_Instrucción dada_
Copia el pasaje del texto sobre la libertad entre "Necesitamos" y "demostrado mucha sensatez.", ambos incluidos, y cambia "sensatez" por "prudencia".

_Documento fuente_
══════════════════════════════

¿Caminar sobre el agua?
Ha
escrito un pensador español que quien en aras de la libertad
pretendiera caminar sobre las aguas, sólo conseguiría ahogarse. Y si
esto sucede en el orden físico, algo parecido ocurre en el orden moral.
Es
verdad que los efectos de transgredir las leyes morales no suelen ser
tan patentes como ir en contra de las leyes físicas, pero no por eso
las consecuencias son menos destructoras. Transgredir las leyes físicas
–como, por ejemplo, al pretender caminar sobre las aguas– acarrea
unas consecuencias fácilmente comprobables. Pero el hecho de que sean más
fácilmente comprobables no implica que por eso sean más ciertas:
simplemente, son más fáciles de entender.
Es
cierto que somos libres. Somos libres de tirarnos volando desde un
tercer piso. Somos libres de intentar caminar por el agua. Pero eso no
significa que sea lo más sensato, porque no tenemos alas ni aletas.
Somos
libres para caminar desnudos por el polo norte, pero no es lo más
aconsejable si la naturaleza no nos ha dado una protección térmica
como la de la foca o el pingüino.
Hacemos
un uso sensato de la libertad
sólo en la medida en que
asumimos libremente
las leyes que rigen
nuestra propia naturaleza.
Necesitamos
de nuestra libertad, pero debemos contar siempre, además, con la
realidad de nuestra naturaleza. Si no, podremos demostrar que somos muy
libres, pero no habremos demostrado mucha sensatez.

══════════════════════════════

_Información extraída_
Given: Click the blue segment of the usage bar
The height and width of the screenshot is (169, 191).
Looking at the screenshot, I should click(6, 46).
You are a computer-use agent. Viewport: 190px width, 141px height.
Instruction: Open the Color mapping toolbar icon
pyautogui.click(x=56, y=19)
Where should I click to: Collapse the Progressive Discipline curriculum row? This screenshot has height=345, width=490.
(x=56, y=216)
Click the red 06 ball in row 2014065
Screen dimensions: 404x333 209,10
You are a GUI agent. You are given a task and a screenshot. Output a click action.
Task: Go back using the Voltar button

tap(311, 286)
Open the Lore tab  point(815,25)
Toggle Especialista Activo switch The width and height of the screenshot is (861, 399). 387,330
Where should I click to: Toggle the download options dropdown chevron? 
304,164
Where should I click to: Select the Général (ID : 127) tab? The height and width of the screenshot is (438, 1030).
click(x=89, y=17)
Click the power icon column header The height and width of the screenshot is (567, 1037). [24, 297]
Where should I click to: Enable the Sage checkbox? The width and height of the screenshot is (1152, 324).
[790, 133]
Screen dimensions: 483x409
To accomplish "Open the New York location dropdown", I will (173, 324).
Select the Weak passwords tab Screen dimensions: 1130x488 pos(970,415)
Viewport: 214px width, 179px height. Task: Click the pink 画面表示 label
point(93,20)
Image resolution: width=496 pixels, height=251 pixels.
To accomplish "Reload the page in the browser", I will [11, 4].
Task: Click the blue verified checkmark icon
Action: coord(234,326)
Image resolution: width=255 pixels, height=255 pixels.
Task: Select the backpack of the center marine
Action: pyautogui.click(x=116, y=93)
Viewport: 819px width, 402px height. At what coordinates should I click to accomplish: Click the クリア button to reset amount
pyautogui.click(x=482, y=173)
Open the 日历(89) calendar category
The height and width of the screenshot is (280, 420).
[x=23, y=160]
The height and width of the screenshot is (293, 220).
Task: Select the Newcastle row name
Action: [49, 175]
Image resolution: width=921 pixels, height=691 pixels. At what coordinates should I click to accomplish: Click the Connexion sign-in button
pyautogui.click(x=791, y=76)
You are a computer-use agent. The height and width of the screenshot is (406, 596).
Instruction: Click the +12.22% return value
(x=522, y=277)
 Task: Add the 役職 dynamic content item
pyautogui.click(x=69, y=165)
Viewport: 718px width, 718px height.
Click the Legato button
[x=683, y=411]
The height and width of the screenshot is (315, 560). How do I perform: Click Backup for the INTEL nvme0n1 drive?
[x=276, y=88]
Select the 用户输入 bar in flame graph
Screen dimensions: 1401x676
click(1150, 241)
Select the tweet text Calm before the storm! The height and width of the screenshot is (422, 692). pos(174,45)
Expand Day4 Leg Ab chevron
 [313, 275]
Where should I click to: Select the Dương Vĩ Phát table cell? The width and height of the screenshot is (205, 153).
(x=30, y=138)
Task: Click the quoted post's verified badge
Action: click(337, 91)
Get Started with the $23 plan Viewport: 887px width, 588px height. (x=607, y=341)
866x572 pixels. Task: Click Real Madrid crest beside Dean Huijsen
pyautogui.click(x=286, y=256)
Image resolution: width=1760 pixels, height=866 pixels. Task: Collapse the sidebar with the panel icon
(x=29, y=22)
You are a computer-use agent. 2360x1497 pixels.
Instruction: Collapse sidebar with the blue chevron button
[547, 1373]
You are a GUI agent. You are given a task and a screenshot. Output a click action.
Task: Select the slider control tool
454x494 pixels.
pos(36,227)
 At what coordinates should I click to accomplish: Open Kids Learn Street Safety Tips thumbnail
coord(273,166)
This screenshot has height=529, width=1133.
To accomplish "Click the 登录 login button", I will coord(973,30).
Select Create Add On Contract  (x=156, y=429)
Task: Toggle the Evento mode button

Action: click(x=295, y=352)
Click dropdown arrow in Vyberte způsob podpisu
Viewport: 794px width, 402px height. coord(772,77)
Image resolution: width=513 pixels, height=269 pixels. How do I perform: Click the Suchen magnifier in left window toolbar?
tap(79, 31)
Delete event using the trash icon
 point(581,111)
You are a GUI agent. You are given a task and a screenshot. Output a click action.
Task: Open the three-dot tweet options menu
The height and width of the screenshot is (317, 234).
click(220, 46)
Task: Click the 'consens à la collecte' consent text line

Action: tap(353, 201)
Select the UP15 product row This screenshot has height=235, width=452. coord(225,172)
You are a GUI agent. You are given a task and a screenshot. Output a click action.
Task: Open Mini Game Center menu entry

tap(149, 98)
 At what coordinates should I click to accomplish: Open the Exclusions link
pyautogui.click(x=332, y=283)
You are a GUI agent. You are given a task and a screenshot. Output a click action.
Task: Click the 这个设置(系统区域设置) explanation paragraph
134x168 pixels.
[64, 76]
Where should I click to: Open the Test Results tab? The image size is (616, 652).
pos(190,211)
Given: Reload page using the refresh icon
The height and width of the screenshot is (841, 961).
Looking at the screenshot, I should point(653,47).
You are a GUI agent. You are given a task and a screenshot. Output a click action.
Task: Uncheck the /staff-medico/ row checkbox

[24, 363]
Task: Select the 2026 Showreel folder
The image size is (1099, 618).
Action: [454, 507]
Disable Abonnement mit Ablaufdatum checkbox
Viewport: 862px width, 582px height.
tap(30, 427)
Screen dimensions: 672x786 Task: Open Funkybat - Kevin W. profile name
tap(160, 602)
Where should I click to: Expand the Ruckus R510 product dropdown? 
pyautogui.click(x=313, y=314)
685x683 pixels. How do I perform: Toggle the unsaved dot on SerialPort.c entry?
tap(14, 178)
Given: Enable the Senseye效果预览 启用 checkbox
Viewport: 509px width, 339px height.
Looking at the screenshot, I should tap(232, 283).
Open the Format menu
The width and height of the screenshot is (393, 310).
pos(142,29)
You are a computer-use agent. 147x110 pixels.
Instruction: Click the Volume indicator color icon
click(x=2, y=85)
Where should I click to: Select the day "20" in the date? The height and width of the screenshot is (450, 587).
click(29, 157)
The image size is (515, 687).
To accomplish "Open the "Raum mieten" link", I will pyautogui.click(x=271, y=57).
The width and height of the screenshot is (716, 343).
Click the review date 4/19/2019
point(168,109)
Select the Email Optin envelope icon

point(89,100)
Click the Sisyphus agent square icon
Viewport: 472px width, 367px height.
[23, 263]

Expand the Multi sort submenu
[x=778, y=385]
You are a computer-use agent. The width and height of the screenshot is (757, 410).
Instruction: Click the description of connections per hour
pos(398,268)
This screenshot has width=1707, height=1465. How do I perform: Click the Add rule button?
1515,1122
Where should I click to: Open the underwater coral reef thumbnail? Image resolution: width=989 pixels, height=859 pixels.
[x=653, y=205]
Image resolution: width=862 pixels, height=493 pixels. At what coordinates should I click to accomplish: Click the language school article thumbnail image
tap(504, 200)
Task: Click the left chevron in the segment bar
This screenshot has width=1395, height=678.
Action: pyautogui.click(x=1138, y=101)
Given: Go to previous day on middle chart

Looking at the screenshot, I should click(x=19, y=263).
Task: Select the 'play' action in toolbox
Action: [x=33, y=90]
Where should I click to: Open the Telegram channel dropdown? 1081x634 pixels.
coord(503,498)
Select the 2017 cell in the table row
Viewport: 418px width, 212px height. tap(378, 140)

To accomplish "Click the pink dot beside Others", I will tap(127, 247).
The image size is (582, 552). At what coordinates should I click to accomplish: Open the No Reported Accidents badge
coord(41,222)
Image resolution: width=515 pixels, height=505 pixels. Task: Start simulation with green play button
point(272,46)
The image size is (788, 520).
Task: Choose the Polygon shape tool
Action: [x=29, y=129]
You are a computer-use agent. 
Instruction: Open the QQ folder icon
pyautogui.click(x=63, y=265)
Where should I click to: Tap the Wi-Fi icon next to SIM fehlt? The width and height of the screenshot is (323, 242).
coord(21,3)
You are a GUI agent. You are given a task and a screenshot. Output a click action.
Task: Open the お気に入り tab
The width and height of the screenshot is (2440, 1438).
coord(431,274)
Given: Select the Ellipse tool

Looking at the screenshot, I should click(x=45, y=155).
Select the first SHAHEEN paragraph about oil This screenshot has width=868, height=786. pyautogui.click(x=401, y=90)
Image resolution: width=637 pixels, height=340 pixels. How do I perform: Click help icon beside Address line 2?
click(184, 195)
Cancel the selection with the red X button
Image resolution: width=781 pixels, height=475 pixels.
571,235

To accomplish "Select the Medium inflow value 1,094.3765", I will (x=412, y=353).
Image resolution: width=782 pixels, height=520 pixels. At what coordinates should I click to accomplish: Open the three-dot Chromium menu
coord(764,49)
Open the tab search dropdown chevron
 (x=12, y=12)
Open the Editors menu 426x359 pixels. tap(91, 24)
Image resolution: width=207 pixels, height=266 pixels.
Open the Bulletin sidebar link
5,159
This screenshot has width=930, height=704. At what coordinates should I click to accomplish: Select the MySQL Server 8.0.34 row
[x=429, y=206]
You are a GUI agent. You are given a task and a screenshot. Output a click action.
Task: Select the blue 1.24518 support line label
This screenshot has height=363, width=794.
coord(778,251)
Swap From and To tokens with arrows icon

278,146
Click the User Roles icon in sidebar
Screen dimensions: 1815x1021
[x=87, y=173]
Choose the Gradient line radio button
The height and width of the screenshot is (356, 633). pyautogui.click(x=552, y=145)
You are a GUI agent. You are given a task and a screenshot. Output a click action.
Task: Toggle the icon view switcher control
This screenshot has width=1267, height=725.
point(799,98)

══════════════════════════════

_Resultado del ejercicio_
Necesitamos
de nuestra libertad, pero debemos contar siempre, además, con la
realidad de nuestra naturaleza. Si no, podremos demostrar que somos muy
libres, pero no habremos demostrado mucha prudencia.